Officials and stakeholders in the fight against Sexual and Gender-Based Violence (SGBV) noted that it requires a both preventive and response measures.
This was noted, on January 26, during a national level advocacy meeting on a project dubbed “Empowering Young People to Prevent and Fight Sexual and Gender Based Violence in Rwanda” organized by ActionAid Rwanda in collaboration withFaith Victory Association with finincial support from the European Union.
The project kicked off in 2022 with establishment of Sexual Reproductive Health (SRH) clubs for in and out of schoolsyoung people and youth located in Karongi and Gasabo District where students were educated on sexual health and how to prevent and fight sexual-based violence, as well as countering misinformation around the matter.
From the clubs, youth networks were created to identify several issues that young people face and advocate for change while suggesting potential solutions that can be adopted by stakeholders in the fight against SGBV.
The two-year project had objectives of increasing sexual and reproductive health knowledge of young adolescents in schools and out of school, encouraging support of parents/guardians, teachers and community leaders for reproductive and sexual health of young adolescents, and increasing access to, utilization and referral of quality youth-friendly reproductive health services for young adolescents.
While there have been many efforts to address the complexity of SGBV, cases of teenage pregnancies persistently increased over the years with the latest data from the Gender Ministry indicating that it increased by 23 per cent from 19,701 in 2020 to 23,000 in 2021.
According to the Project Coordinator, Moise Nkurunziza, after several consultations with different target groups such as youth networks, peer educators, and civil society organization, Sixchallenges faced by young people and youth were highlighted, needing tailored solutions.
These include poor parents/teacher-child communication about sexual and reproductive health, long time waiting and irregularities in SRH service delivery, limited Isange One Stop Centers that impede support for victims, SGBV in public transport, and teen pregnancy.
“We need a holistic approach and galvanize efforts to address the root causes if we are to effectively fight this issue. The role of parents and educators is critical; however, they first need to be informed about sexual and reproductive health as well,” Nkurunziza said.
Jean Paul Habun Nsabimana, Isange One Stop Center Coordinator, RIB, said while many tend to focus on response to SGBV in the aftermath, efforts should be geared towards prevention, emphasizing special attention to the high number of adolescents who fall victim to abuse.
He added that there should be collaboration between teachers and parents to educate and carefully follow up on children to avoid any gap where adolescents might indulge in uninformed sexual activities, hence, the abuse.
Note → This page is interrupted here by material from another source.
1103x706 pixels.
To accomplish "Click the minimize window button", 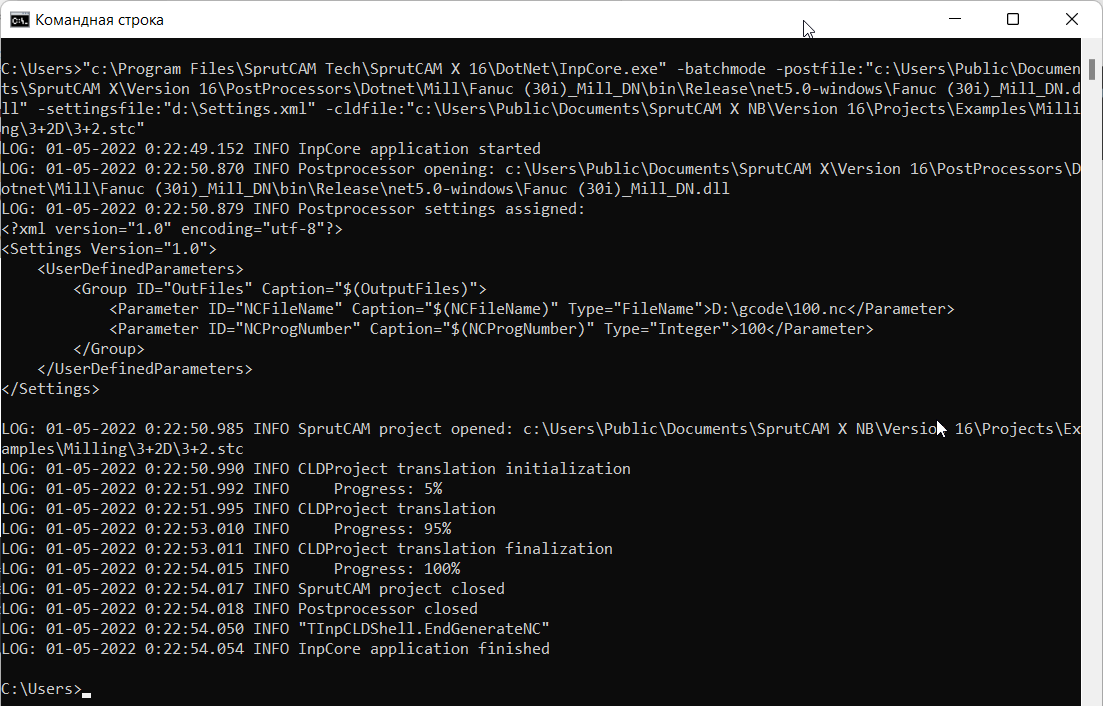I will [953, 19].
On the issue of limitted access to Isange on stop centers services, Habun said that suvivors would still receive an emergency medical and non medical support from nearby health centers at zero cost and be transported to Isange one stop centers for further treatment.
However, Claudine Ayinkujije, Director of Kirambo Health Center, Karongi District, said that victims of SGBV are still challenged to access healthcare services because the assigned focal point service provider gets caught up in other duties at health centers, leaving the victims unattended.
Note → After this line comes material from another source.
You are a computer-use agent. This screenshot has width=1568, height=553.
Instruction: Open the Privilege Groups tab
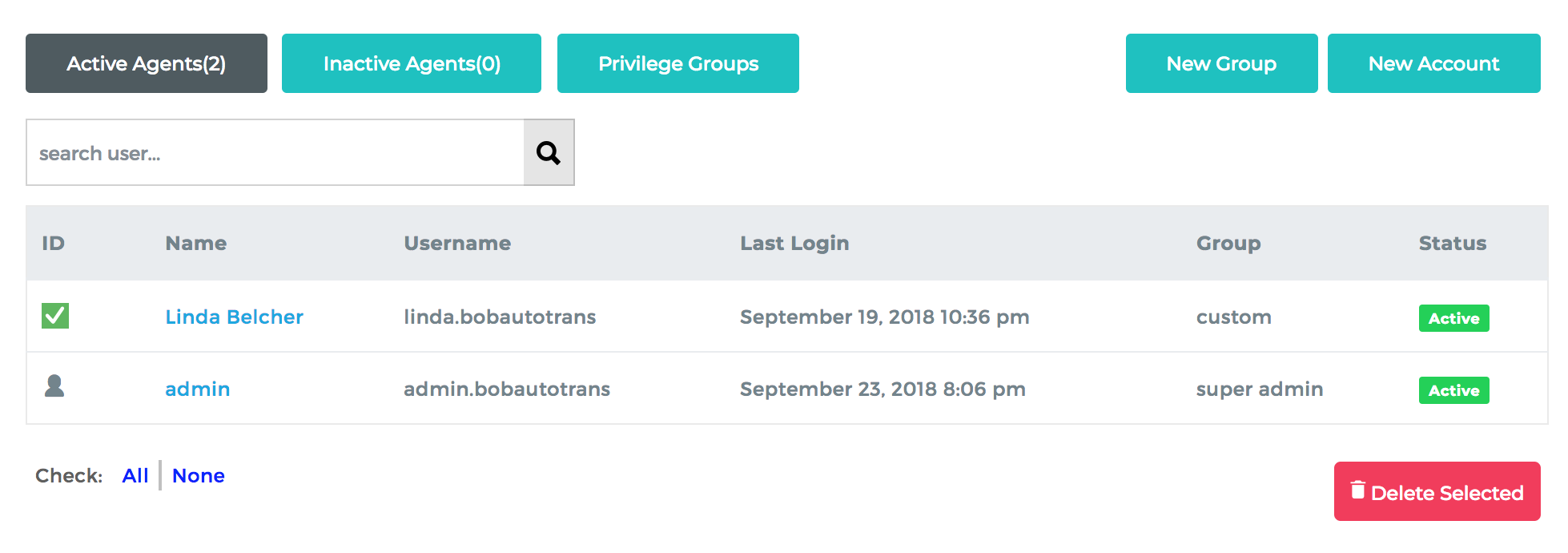click(x=678, y=63)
She added that it requires deliberate efforts to respond to this issue and increase the number of skilled medical professionals at health center level.
GBV in public transport
Another emerging case of GBV that has been identified based on harassment complaints filed by female passengers in public transport. Nkurunziza said that this is an issue worth looking into and addressing, despite the evidences being hard to collect, contrary to other forms of GBV.
Reintegration of victims
Jean Baptiste Hitimana, Anti-GBV Specialist in the Ministry of Gender and Family Promotion, noted that parents and guardians need to actively participate in ‘Umugoroba w’Umuryango’ (loosely to mean ‘a family evening’) forum, a community-based initiative that seeks to promote harmonious and stable families.
When it comes to socioeconomic reintegration of teen mothers, he said that the ministry has adopted a new strategy whereby any support from stakeholders in this regard will be channeled through Isange One Stop Centers to facilitate follow-up and evaluation after provision of psychosocial counselling, justice, and economic support, to determine their readiness of reintegration.
Ines Mwangavu, the Executive Director of ActionAid Rwanda, emphasized that the organization is committed to ending SGBV in Rwandan society by collaborating with the government to formulate and implement effective measures.
“This project contributed to raising awareness of sexual reproductive health among young people and changing of mindset towards the subject for parents, teachers and religious and local leaders. Now, the youth have established regular platforms where they discuss their challenges and potential solutions to fight against gender-based violence and are empowered to take their voices to higher level/ decision makers for their attention .”
ActionAid Rwanda is part of a global justice federation working to achieve social justice, gender equality and poverty eradication. It has operations in 14 districts across the country.